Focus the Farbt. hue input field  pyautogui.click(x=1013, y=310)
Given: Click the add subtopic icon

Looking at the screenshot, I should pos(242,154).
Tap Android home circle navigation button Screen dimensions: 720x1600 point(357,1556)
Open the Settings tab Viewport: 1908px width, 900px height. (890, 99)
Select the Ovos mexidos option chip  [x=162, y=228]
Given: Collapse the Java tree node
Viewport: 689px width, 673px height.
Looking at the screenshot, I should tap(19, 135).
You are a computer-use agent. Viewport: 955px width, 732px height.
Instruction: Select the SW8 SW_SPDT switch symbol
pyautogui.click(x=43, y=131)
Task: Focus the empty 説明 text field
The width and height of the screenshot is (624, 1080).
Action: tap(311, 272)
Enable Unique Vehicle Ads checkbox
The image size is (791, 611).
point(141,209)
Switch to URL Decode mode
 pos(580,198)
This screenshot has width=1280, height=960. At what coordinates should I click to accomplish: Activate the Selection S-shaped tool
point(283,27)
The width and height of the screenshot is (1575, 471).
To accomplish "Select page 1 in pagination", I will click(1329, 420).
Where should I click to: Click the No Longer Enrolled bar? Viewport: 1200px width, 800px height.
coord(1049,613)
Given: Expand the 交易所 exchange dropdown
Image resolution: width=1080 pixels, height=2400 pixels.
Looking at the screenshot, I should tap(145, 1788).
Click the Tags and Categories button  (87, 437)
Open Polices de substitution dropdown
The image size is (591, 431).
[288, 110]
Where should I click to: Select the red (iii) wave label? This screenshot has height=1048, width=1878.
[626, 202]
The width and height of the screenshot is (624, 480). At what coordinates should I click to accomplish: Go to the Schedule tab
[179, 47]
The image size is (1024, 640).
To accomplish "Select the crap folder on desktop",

= = = = =

> Assignment
Please reproduce all of the entries exactly as they stand.

> Output of the exercise
Focus the Farbt. hue input field  pyautogui.click(x=1013, y=310)
Given: Click the add subtopic icon

Looking at the screenshot, I should pos(242,154).
Tap Android home circle navigation button Screen dimensions: 720x1600 point(357,1556)
Open the Settings tab Viewport: 1908px width, 900px height. (890, 99)
Select the Ovos mexidos option chip  [x=162, y=228]
Given: Collapse the Java tree node
Viewport: 689px width, 673px height.
Looking at the screenshot, I should tap(19, 135).
You are a computer-use agent. Viewport: 955px width, 732px height.
Instruction: Select the SW8 SW_SPDT switch symbol
pyautogui.click(x=43, y=131)
Task: Focus the empty 説明 text field
The width and height of the screenshot is (624, 1080).
Action: tap(311, 272)
Enable Unique Vehicle Ads checkbox
The image size is (791, 611).
point(141,209)
Switch to URL Decode mode
 pos(580,198)
This screenshot has width=1280, height=960. At what coordinates should I click to accomplish: Activate the Selection S-shaped tool
point(283,27)
The width and height of the screenshot is (1575, 471).
To accomplish "Select page 1 in pagination", I will click(1329, 420).
Where should I click to: Click the No Longer Enrolled bar? Viewport: 1200px width, 800px height.
coord(1049,613)
Given: Expand the 交易所 exchange dropdown
Image resolution: width=1080 pixels, height=2400 pixels.
Looking at the screenshot, I should tap(145, 1788).
Click the Tags and Categories button  (87, 437)
Open Polices de substitution dropdown
The image size is (591, 431).
[288, 110]
Where should I click to: Select the red (iii) wave label? This screenshot has height=1048, width=1878.
[626, 202]
The width and height of the screenshot is (624, 480). At what coordinates should I click to accomplish: Go to the Schedule tab
[179, 47]
The image size is (1024, 640).
To accomplish "Select the crap folder on desktop",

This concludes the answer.